The Winnetka Youth Organization (WYO) is turning 50 this year, but the North Shore demographic it serves is forever young.
To celebrate its golden anniversary milestone, WYO invites the community to join the celebration with an April 13 benefit at Sheridan Shore Yacht Club. The 7 p.m. event will also feature an awards ceremony to recognize local teens.
“We’re celebrating 50 years of serving teens,” Executive Director Christina Gikas says. “The event strives to bring the community together.”

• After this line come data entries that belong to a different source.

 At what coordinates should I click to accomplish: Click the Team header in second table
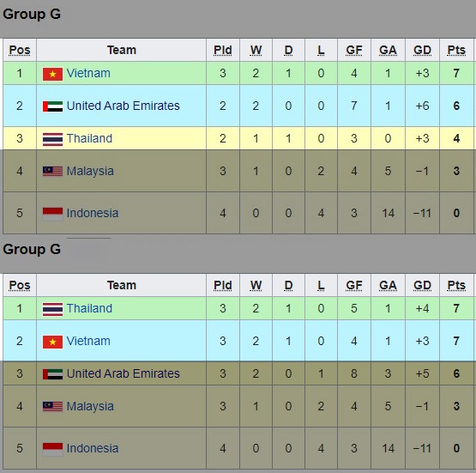(x=122, y=285)
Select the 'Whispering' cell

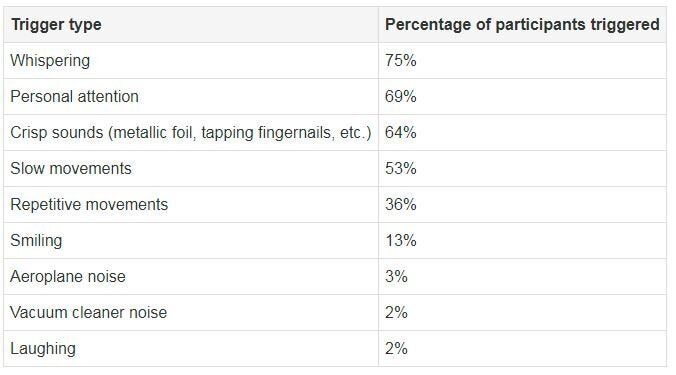(191, 60)
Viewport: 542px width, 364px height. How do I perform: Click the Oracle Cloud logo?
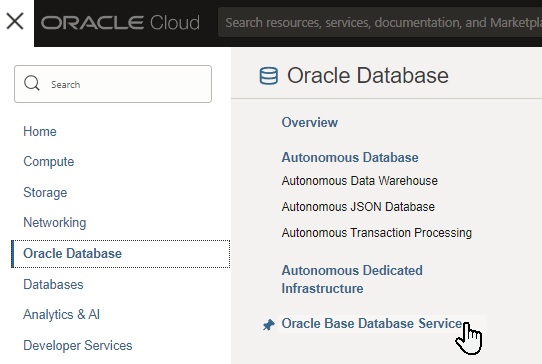tap(120, 23)
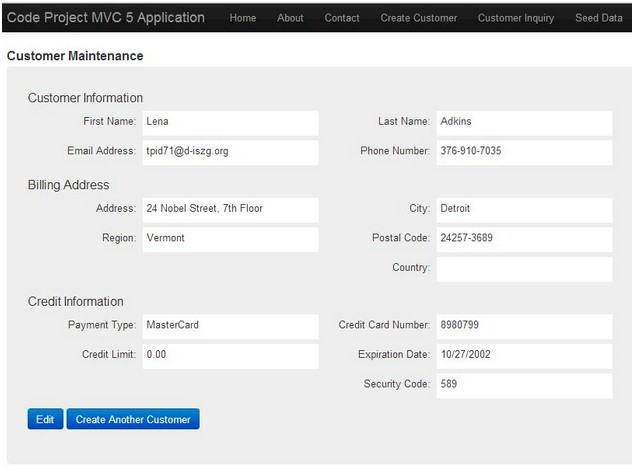Select Create Customer in navbar
This screenshot has height=472, width=640.
419,18
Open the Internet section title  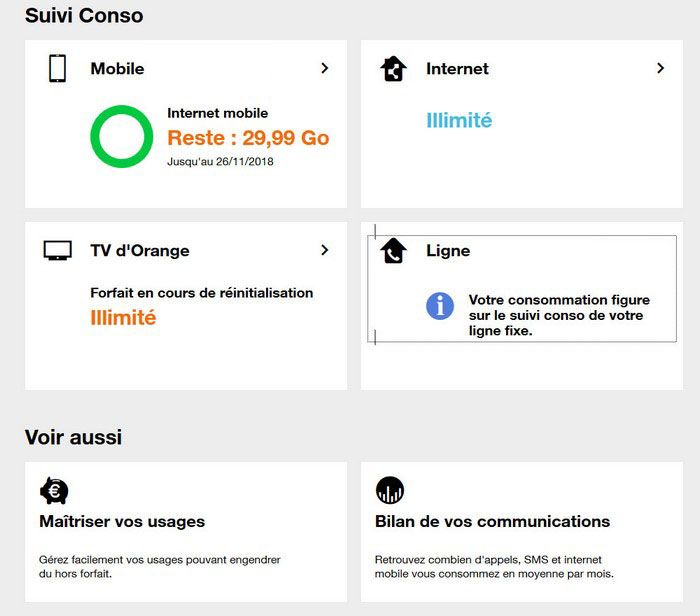point(457,69)
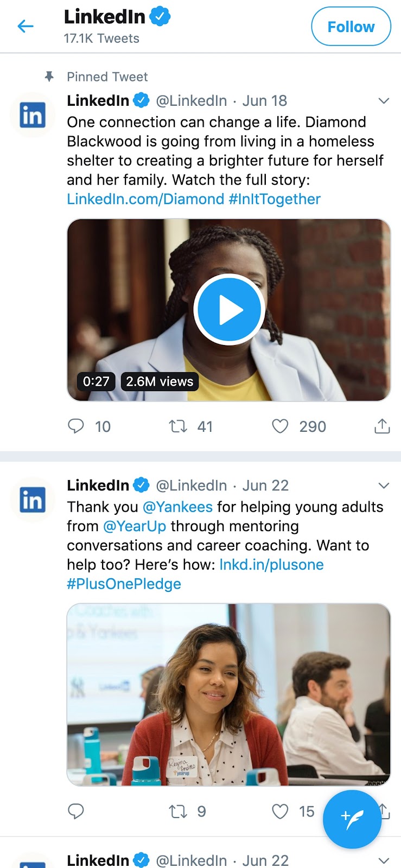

WYO provides local youth with a drop-in center, a space for musical performances and leadership groups, and weekly social service programs. It also hosts a Youth Advisory Board that brainstorms ideas for programs and activities.
“We’ve just always been able to have teens call this their second home,” Gikas says.
Countless North Shore teens have grown up with the WYO over the years.
“Our mission is to foster individual development in New Trier Township High school youth by providing adult-to-youth mentoring, as well as opportunities for leadership, citizenship, and education within a safe, informal environment,” says WYO Treasurer John Thomas.
The group will be presenting a scholarship this year in addition to its other awards. The scholarship is to be used toward expenses at the student’s first year of college (students from single-parent households are given priority). The winner will be announced at the benefit.
As for the other awards, this year’s WYO Youth Leadership Award will go to Chloe Ziomek and Katy Dickman. The Service Dedication Award will go to Maggie Cao and Vivian Adelman. The Youth Influencer Award will go to Samuel Ufford. Vargbyte will receive the Music Impact Award. And Washburne Middle School students Rocco Fernandez and Dylan Farley will receive the Burne Kindness Award.
Competition for the awards is fierce. Thomas says they draw from a large pool of students.
“Over any given year, we interact with more than 1,400 local teens both at the WYO center in Winnetka’s Community House and at various external activities,”Thomas says.“That attendance has held fast for some years.”
In addition to the awards ceremony, the benefit will feature a silent auction, dinner, open bar, and live music by The Jacks.
“People should attend because they will be supporting young lives,” Gikas says. “And they’re going to have a really good time.”
Having a good time is what WYO has been helping teens do for 50 years.
Gikas says that in addition to running the drop-in center, teens have opportunities to take field trips to the city.
“We take teens beyond their neighborhood to experience Chicago,” she explains. “We just do these fun Chicago landmarks.”
And on Saturdays, WYO helps teens partici- pate in public service projects such as Kids Against Hunger and Habitat for Humanity.
“There are young people now in their twenties or thirties who feel the WYO helped them greatly get through their teens safely,” Thomas says.
The key to that help is acceptance. Gikas says they enable teens to succeed by making them comfortable with who they are.
“We help them by recognizing their strengths, and encouraging those strengths,” she says. “And we help them by accepting them for exactly who they are.”
The Winnetka Youth Organization (WYO) 50th Anniversary Benef it will be held at 7 p.m. Saturday, April 13 at Sheridan Shore Yacht Club in Wilmette. Tickets are $100, available for purchase on winnetkayo.org or on eventbrite.com.